== Requisitos ==
a – Segundo o trecho sobre a sociedade de risco, de que modos os riscos que acompanham a produção de bens podem ser tratados? Enumere todos.
b – Prossiga a redação do trecho sobre a sociedade de risco a partir de sua última frase.

== Trecho do documento ==
Com a emergência da 'sociedade de risco' há uma mudança no que se refere aos conflitos predominantes. A sociedade industrial clássica foi caracterizada pelos conflitos da distribuição de bens: renda, emprego e seguro social. Na 'sociedade de risco', estas tensões são encobertas pelos conflitos de distribuição dos malefícios, ou seja, pelos conflitos de responsabilidade distributiva. A discussão gira em torno do modo como os riscos que acompanham a produção de bens podem ser evitados, controlados, distribuídos e legitimados. O autor cita, como exemplo, os conflitos referentes à pesquisa genética, a ameaça ao ambiente e a miséria crescente fora da sociedade industrial ocidental.

Um conflito fundamental da 'sociedade de risco', levantado pelo autor, relaciona-se "[...] aos antagonismos ideológicos, culturais, econômicos e políticos que se agrupam em torno da dicotomia seguro/inseguro e tentam se distinguir uns dos outros" (BECK, 1997, p. 23). Uma possibilidade de enfrentá-lo seria através do controle racional e instrumental, recorrendo à tecnologia, ao mercado, ao governo, ou seja, com base em referenciais da sociedade industrial, a partir de um eixo teórico linear. Outra possibilidade seria repensar e buscar uma nova maneira de agir, que aceite e afirme a ambivalência, com conseqüências de longo alcance para todas as áreas da ação social, a partir de um eixo reflexivo. Conforme o autor,

Somente na redefinição do presente os limites da velha ordem explodem e as ambivalências irredutíveis - o novo distúrbio da civilização de risco - aparecem abertamente. Desse modo, há cada vez menos formas sociais (padrões de atuações) produzindo ordens de ligação e ficções de segurança importantes para a ação. Esta crise de ficções de segurança da sociedade industrial implica que as oportunidades e compulsões para a ação se abram, e entre elas uma deve permanentemente decidir, sem qualquer reivindicação de soluções definitivas - um critério pelo qual viver e agir na incerteza torna-se uma espécie de experiência básica. Quem pode fazer e aprender isso, como e por que, ou por que não, torna-se por sua vez uma pergunta biográfica e política fundamental da época atual (BECK, 1997, p. 23).

Como situar a questão das violências na 'sociedade de risco'? Que análises podem ser tecidas com relação aos perigos que, por vezes, rondam a nossa integridade física e moral, a integridade de nossos bens e a nossa participação simbólica e cultural, no contexto da contemporaneidade? É o que me proponho a discutir no tópico a seguir.

== Linhas de dados ==
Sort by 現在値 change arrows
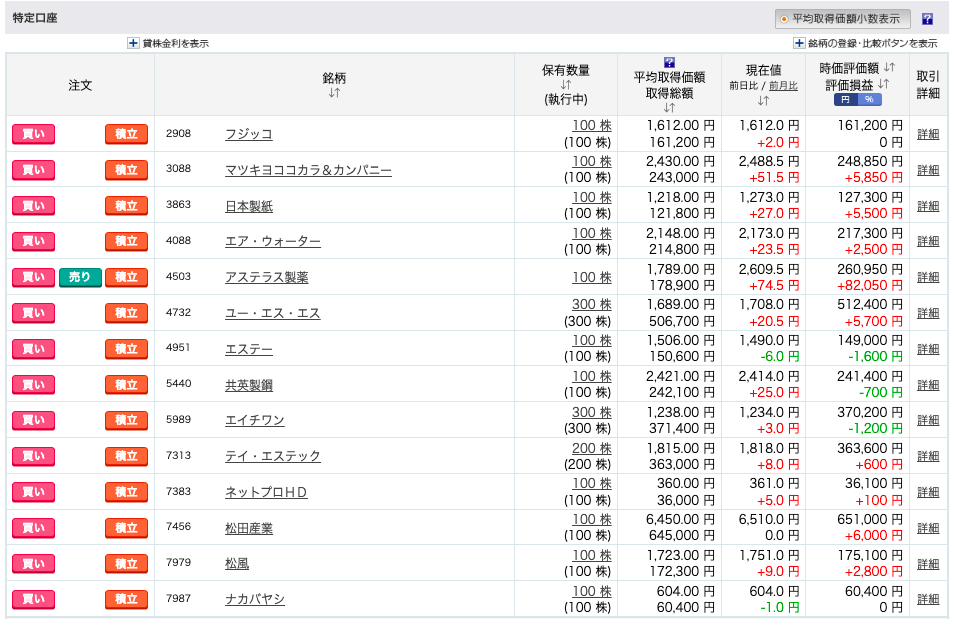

* * *

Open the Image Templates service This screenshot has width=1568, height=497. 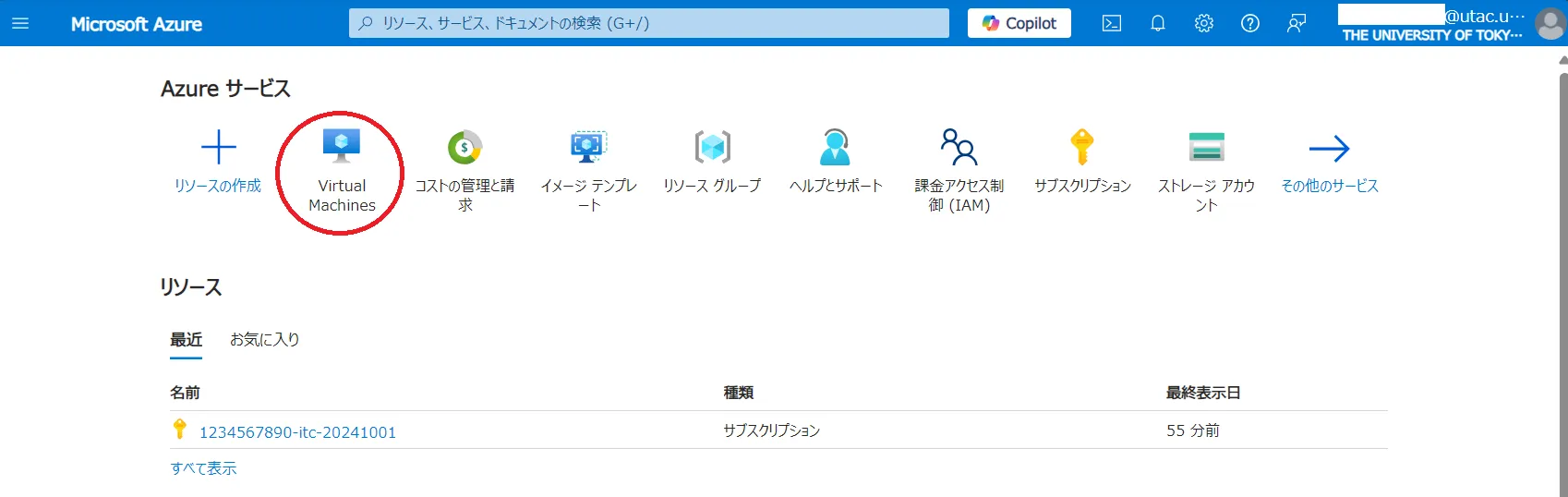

== Respostas do exercício ==
a – Evitados, controlados, distribuídos e legitimados.

b –
Violências e insegurança social

A categoria violência pode ser analisada conjuntamente com a categoria insegurança. Segundo Bauman (2003), a imersão em um mundo fluido e imprevisível, pleno de desregulamentação, flexibilidade, incerteza e competitividade, gera insegurança. No entanto, cada um de nós vive a ansiedade, fruto dessa insegurança, como problema privado, por conta própria, como se fosse resultante de falhas pessoais, como se fosse um desafio ao nosso 'saber fazer' e à nossa habilidade. Posso, aqui, aproximar as análises de Beck (1997, 2000, 2003) com a de Bauman (2003, p. 129), quando afirma que na contemporaneidade somos chamados a "[...] buscar soluções biográficas para contradições sistêmicas; procuramos a salvação individual de problemas compartilhados." No entanto, essa tática não dá o resultado desejado porque não elimina a insegurança. A dependência que temos de nosso saber e recursos individuais produz a insegurança da qual buscamos fugir.

Tendemos a procurar proteção como remédio para o desconforto da insegurança e para manter "[...] a integridade de nosso corpo e de todas suas extensões e trincheiras avançadas - nossa casa, nossas posses, nosso bairro" (BAUMAN, 2003, p. 130). Esse procedimento nos leva a suspeitar dos outros a nossa volta, principalmente dos estranhos, que representam o não-previsto. O estranho significa a corporificação da falta de proteção e da insegurança que ameaça a nossa vida. De forma ambivalente, a presença de estranhos gera também conforto, pois os temores difusos e dispersos, difíceis de nomear, tornam-se alvos visíveis, focos que representam o perigo. E se há alvos visíveis, alguma coisa pode ser feita.

A dificuldade maior é a preocupação com ameaças que não se pode nomear e enfrentar. Não podemos situar com precisão as fontes de insegurança, pois estão ocultas e não aparecem nos mapas. No entanto, os estranhos que passam pelas ruas são bem visíveis, estão ao nosso alcance, temos a possibilidade de afastá-los.

O resultado disso é lermos, vermos e ouvirmos pouco sobre a insegurança que sentimos e muito sobre o que ameaça as nossas ruas, as nossas casas e os nossos corpos:

A demanda de livrar a comida que comemos dos ingredientes prejudiciais e potencialmente letais que pode conter e a demanda de livrar as ruas por onde andamos dos estranhos inescrutáveis e também potencialmente letais são as que mais se ouvem quando se fala das maneiras de melhorar a vida, e também as que parecem as mais críveis, em verdade evidentes. Agir de maneira a não atender a essas demandas é o que preferimos chamar de crime, cuja punição desejamos, e quanto mais severa, melhor (BAUMAN, 2003, p. 130-131).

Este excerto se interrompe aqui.